_WHAT THE EXERCISE ASKS_:
Of the entries below, return only those lines from the line with "Screen dimensions: 532x762" to the line with "The height and", exactly, both included.

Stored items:
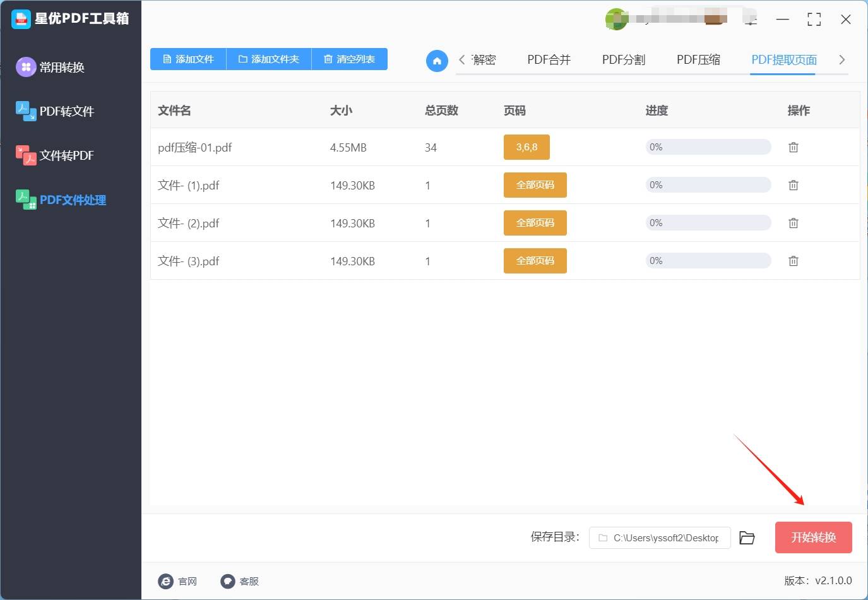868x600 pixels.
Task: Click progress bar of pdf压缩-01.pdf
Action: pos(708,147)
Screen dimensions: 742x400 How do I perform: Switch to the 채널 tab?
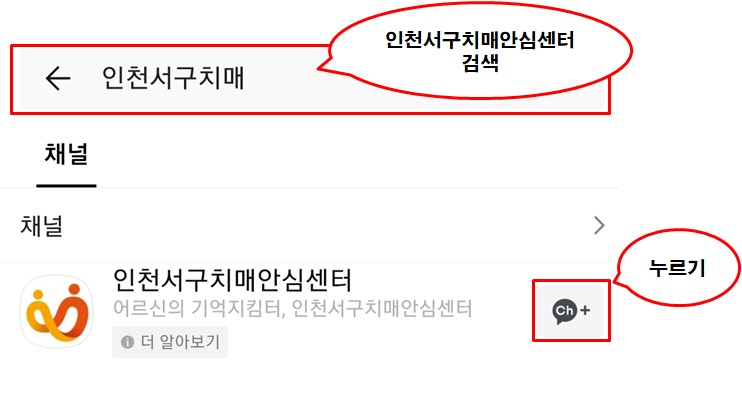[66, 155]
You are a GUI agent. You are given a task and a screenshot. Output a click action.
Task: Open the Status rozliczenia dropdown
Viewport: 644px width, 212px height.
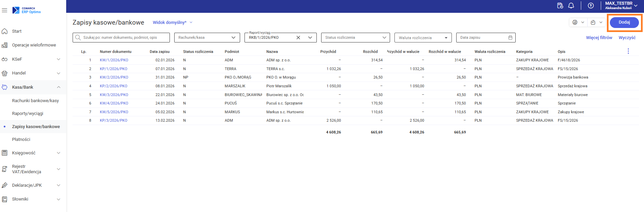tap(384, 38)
--
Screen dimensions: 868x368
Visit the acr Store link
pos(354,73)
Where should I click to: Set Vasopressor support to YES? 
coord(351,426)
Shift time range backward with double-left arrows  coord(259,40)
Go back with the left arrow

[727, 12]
* * *
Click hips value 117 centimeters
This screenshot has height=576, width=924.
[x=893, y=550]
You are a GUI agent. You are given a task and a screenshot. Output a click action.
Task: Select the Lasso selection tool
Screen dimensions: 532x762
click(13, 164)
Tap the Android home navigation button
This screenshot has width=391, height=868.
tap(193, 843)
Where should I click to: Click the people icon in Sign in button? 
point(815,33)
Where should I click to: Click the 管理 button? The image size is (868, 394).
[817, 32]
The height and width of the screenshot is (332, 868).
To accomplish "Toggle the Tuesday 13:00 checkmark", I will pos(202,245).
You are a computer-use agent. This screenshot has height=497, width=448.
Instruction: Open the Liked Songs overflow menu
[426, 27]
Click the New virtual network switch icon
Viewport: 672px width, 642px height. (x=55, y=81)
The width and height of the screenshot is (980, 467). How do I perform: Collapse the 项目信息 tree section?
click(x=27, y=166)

_ANSWER SECTION_:
Screen dimensions: 532x762
click(13, 164)
Tap the Android home navigation button
This screenshot has width=391, height=868.
tap(193, 843)
Where should I click to: Click the people icon in Sign in button? 
point(815,33)
Where should I click to: Click the 管理 button? The image size is (868, 394).
[817, 32]
The height and width of the screenshot is (332, 868).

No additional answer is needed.